In the 1960s Disney filmed his movies in wide screen, with a 4:3 matte over the viewfinder, which allowed the cameraman to keep all the main action in the center of the screen, for later showing on old-fashioned 4:3 TV screens.

 

A 4:3 matte is generally a transparent film that is cut to fit a wide-screen viewfinder, but in the center area is a white outline in the 4:3 format. That way, a cameraman can compose the scene for both wide screen and 4:3 TV at the same time, being sure he has all the main action and actors inside the 4:3 area in the center of the 4:3 matte.
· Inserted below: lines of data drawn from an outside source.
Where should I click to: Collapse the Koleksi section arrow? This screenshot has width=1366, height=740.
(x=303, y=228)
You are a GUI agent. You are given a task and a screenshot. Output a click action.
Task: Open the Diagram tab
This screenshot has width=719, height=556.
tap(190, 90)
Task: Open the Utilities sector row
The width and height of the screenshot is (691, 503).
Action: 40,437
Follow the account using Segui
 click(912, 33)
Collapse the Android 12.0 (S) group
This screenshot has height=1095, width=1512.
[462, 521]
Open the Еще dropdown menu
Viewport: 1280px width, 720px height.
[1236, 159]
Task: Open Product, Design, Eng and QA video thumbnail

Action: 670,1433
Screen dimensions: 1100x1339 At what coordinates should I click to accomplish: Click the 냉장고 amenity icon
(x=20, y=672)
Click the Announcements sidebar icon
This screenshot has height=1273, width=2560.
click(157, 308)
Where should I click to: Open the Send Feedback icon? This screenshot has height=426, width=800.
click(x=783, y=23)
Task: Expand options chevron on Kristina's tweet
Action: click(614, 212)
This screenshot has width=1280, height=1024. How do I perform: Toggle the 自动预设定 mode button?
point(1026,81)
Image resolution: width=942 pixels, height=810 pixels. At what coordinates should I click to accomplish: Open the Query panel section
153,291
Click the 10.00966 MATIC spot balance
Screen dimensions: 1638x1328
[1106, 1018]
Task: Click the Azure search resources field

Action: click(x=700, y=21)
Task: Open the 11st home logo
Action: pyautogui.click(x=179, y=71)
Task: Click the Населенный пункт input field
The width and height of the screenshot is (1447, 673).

This technique does NOT involve "pan and scan", since the original film was shot for BOTH formats at the same time.

 

"Pan and scan" does involve panning and scanning of the film when the original film was shot in the wide-screen format only, with NO TV matte inside the viewfinder. These films cause conversion problems when one actor is on the far left of the wide screen, and another is on the far right, with NO actor in the dead center of the screen.

 

Study DARBY O'GILL AND THE LITTLE PEOPLE to see how Disney used the double format "center weighted" technique. Disney used the double-format technique, with a wide screen viewfinder with a 4:3 matte inside the wide screen viewfinder, so the cameraman could see BOTH formats at the same time while filming the movie.